── DATA UNDER STUDY ──

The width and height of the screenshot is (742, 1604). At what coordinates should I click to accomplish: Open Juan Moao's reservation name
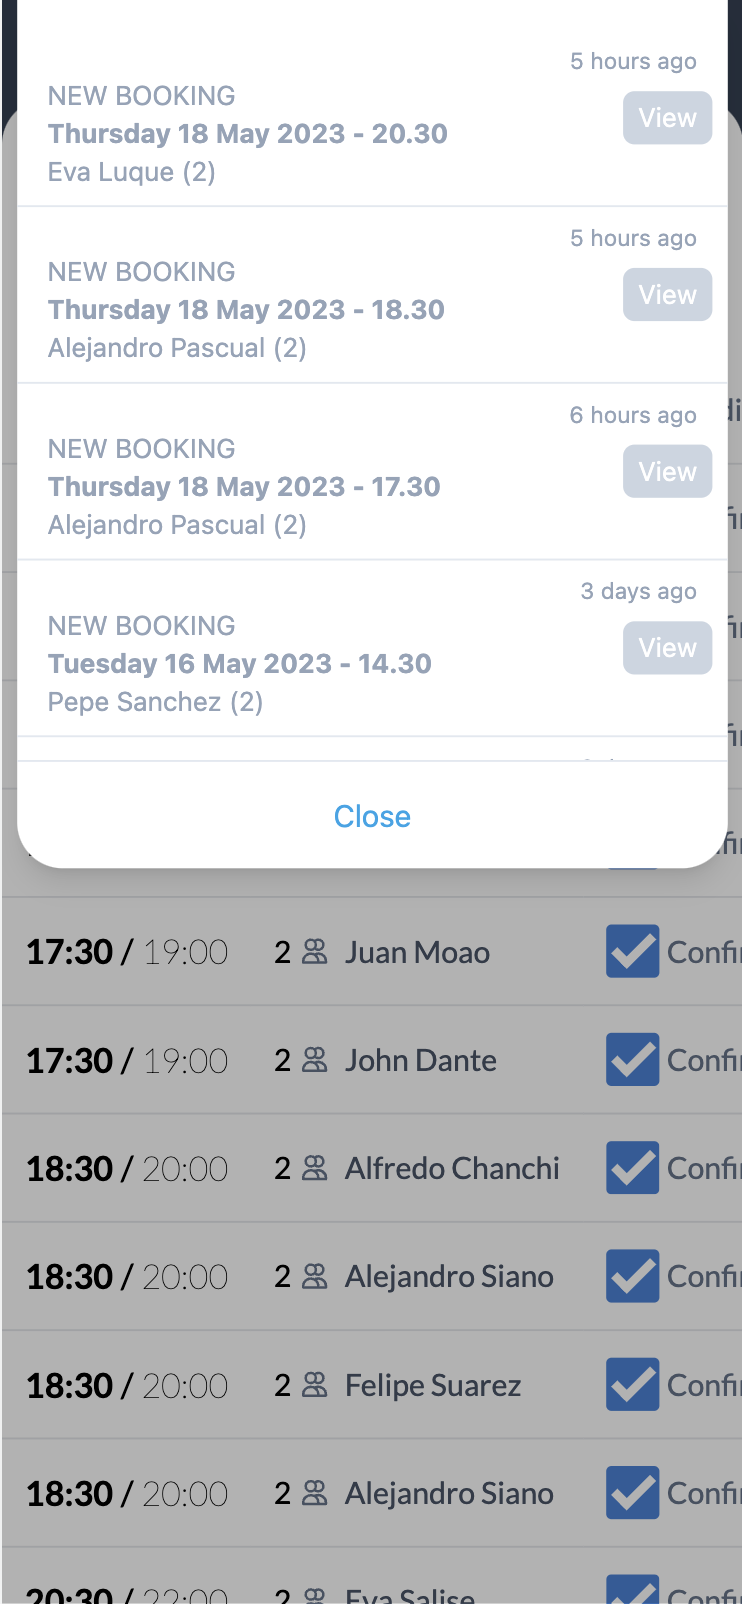pos(417,952)
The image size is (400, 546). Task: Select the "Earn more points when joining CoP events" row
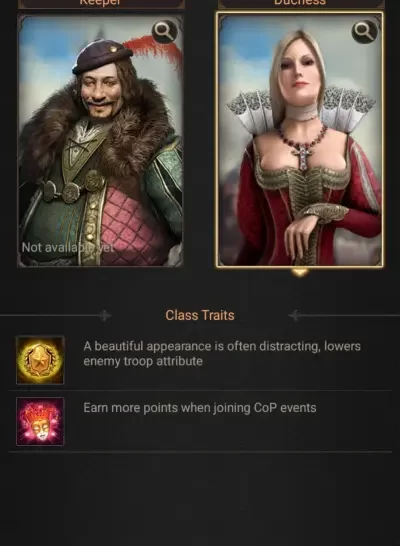point(200,421)
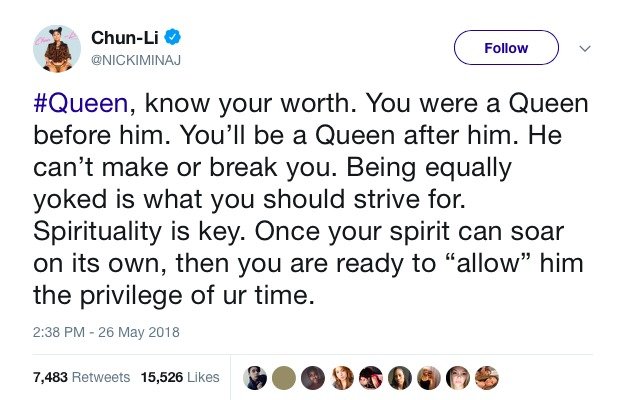The height and width of the screenshot is (400, 628).
Task: Expand the chevron menu next to Follow
Action: coord(586,47)
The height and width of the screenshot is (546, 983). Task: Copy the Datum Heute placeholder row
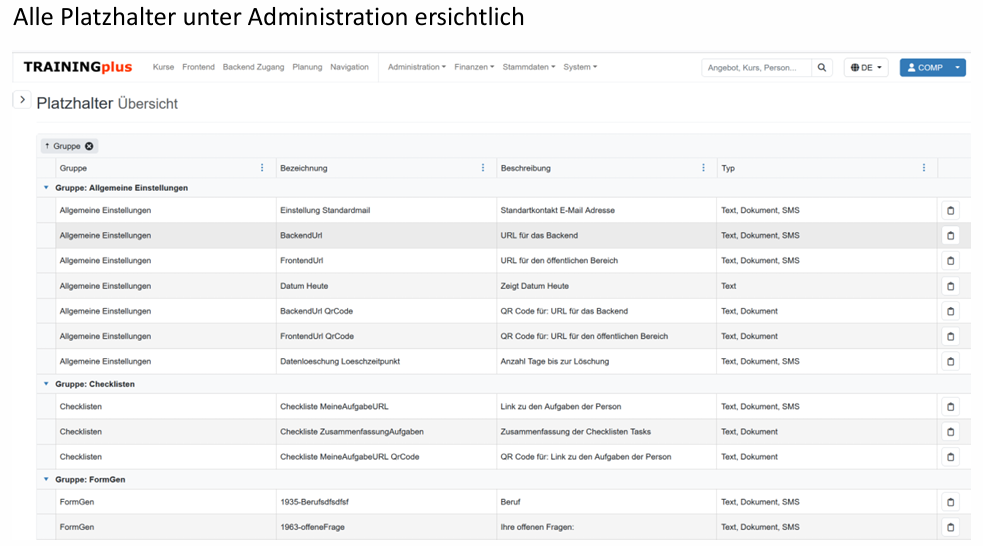(950, 286)
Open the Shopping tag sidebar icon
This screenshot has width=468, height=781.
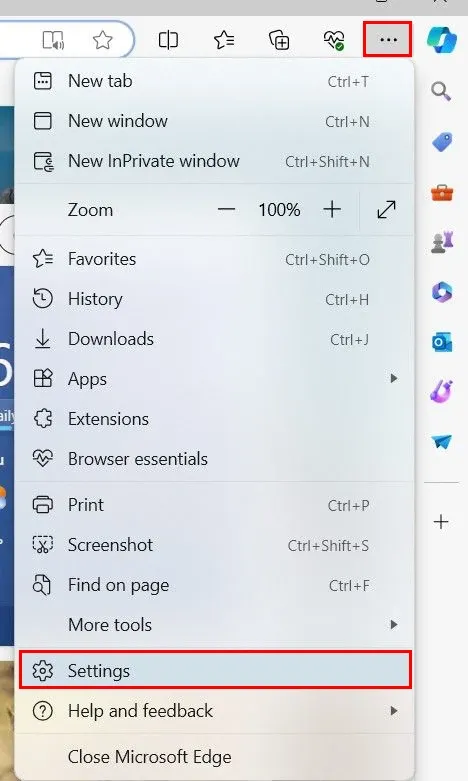click(442, 142)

───

**THE TASK**
Write out all the entries again, word for word, and print no images.

**SOLUTION TO THIS TASK**
The width and height of the screenshot is (742, 1604). At what coordinates should I click to accomplish: Open Juan Moao's reservation name
pos(417,952)
The image size is (400, 546). Task: Select the "Earn more points when joining CoP events" row
point(200,421)
The height and width of the screenshot is (400, 628).
Task: Expand the chevron menu next to Follow
Action: coord(586,47)
The height and width of the screenshot is (546, 983). Task: Copy the Datum Heute placeholder row
(950, 286)
Open the Shopping tag sidebar icon
This screenshot has width=468, height=781.
click(442, 142)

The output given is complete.